There's no native function for "closest" something that I'm aware of. "Closest region" is kind of ambiguous, I hope you don't mean the shortest distance to a region edge, do you mean the closest region center point? That would imply going through the list of regions and computing distance to center point.
But is this just to find in which hex tile a click lies? Then I would just use a little math based on that point's coordinates to compute the hex tiles, don't mess with 500000 regions.
Set Variable, select a point as destination variable, Center of Region X.
Don't use the dialog's title, create a "label" dialog item and set the priority of your dialog items so they render in the order desired.
Create unit group for all units of player X, loop through it (for each unit MyUnit in unit group MyUnitGroup), and kill/remove each unit.
Use unit groups to keep track of all of a player's units. If you need to store extra per-unit information, use "unit custom values" (extra custom data you can assign to units in triggers code).
That's a lot of doodads. If you are going to cover the world with hexagons, I would either :
- Use a bigger "grid" models that contain a lot of hexagon tiles.
- Or use textures, modified ones, with visible hexagon edges painted on them.
That's not very random... Here's a simple solution, and random enough.
Create an array of 8 values, assign values of 1 to 8 to each in sequence ( so array[3] = 3, etc. ).

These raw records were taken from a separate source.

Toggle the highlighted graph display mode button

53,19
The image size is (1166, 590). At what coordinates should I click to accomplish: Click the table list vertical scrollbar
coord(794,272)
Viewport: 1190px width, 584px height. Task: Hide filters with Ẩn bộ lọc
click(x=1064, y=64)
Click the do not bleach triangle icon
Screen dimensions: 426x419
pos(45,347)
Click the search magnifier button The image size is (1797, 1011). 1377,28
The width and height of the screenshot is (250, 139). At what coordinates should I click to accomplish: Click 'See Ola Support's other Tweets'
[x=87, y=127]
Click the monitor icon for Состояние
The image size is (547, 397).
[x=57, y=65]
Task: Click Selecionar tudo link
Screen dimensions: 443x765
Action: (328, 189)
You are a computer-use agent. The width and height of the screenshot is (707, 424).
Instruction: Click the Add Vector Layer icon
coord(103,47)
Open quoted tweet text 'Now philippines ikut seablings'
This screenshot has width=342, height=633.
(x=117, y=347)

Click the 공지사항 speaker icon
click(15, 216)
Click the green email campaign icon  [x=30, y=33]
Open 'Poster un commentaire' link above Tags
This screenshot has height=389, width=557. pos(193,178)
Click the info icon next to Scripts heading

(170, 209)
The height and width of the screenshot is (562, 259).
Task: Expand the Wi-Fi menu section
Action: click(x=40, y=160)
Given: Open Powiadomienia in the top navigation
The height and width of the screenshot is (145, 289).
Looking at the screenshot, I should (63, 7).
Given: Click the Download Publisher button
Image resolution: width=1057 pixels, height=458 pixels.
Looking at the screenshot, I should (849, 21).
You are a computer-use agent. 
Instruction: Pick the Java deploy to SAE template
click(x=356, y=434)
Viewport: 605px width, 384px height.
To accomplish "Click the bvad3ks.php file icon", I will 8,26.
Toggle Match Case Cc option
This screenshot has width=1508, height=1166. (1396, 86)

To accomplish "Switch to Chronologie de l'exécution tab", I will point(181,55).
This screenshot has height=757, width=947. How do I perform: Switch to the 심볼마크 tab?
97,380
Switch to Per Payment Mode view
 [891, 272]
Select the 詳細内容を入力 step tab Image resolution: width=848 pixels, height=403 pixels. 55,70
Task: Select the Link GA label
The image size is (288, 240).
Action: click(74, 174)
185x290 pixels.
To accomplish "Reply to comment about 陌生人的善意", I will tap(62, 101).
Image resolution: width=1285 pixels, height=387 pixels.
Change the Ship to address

Then, for each entry in your array, swap its value with the value of another randomly picked entry. You'll still have the values 1 to 8 stored in the array, but shuffled around.
"Handle of player" is a string,"Name of player" is a text.
Texts are opaque chunks of text ; you can't read, parse or cut them. Strings are more flexible and can be converted to text, text can't be converted to strings. Most native dialog functions work with text.
Random integer between 1 and 8 is any number from 1 to 8 inclusively.
You could maintain an array of starting spots that are available or not, or you could either randomize an array of starting location numbers and assign the values in order. As for "returning to the beginning of the trigger", use a while() loop and "break" out of it whenever you want,
Player names : create a text variable (or preferably an array of 16), store "Name of player" for given player index.
Oh right, forgot about mouse enters/exits events.
5. When you create a new action, you can only see the functions that return nothing. To see all the functions that return an integer, you must be needing to insert an integer value within the trigger editor at that point. Steps :
- Create a new local variable type "integer"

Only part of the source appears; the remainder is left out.